Conversely, in the As(V)/Cu(II) system [i.e., without Pb(II) added], the Cu(II) arsenate solubility was not low enough to affect the adsorption process, and in fact a considerable fraction of aqueous As(V) appeared beginning from an As/Fe ratio of ca. 0.02. Therefore, it seems advantageous from an environmental perspective that more than one metal(II) be present simultaneously with As(V) in a contamination scenario to ensure their immobilization, in which the formation of insoluble mixed-metal arsenates seems to be a predominant attenuation mechanism. Given that mixed metal arsenates have been detected in contaminated soils, and that in previous laboratory experiments less than 14 days were required to reach equilibrium for Pb(II) arsenate solid formation, we believe no major kinetic impediments exist for the formation of mixed metal arsenates in contaminated environments.

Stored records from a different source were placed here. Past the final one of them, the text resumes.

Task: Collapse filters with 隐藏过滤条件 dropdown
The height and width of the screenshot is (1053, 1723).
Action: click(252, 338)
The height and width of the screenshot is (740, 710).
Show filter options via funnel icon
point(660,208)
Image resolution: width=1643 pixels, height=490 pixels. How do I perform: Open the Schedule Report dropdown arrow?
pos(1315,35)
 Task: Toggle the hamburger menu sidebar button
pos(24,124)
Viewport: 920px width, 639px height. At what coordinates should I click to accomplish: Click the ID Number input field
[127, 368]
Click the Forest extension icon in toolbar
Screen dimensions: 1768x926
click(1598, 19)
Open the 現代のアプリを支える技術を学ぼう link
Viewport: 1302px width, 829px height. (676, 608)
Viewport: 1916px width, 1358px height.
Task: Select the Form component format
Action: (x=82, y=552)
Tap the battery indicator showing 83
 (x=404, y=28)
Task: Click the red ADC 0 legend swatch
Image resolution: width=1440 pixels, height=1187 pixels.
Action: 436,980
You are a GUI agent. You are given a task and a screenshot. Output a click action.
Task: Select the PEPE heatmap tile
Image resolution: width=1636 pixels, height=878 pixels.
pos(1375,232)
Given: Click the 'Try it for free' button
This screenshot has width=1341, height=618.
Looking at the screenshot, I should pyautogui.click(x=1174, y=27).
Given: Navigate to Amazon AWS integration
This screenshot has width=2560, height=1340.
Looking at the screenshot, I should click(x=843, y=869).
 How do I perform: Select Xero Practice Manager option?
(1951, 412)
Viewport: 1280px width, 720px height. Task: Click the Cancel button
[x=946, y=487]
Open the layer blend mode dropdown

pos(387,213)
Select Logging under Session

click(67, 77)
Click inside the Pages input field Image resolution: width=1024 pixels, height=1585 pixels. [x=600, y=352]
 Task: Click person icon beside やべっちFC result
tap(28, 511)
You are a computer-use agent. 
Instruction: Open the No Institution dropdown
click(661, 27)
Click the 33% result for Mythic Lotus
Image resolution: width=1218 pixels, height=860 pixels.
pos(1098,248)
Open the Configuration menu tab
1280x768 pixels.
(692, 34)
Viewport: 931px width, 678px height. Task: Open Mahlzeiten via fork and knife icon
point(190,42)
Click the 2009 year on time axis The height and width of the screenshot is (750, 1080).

The results of this work are highly relevant for understanding the environmental geochemistry of As(V) in aqueous environments, such as soils, with high contents of heavy metals, and for the conceptual design of efficient remediation schemes of As-contaminated environments by controlled addition of other heavy metal wastes in systems with a high As/Fe molar ratio.

 

Acknowledgements

This research was funded by the CONACyT through Project # CB-2010-01-153723. K. V.-E. is grateful to CONACyT for the Ph.D. student fellowship received.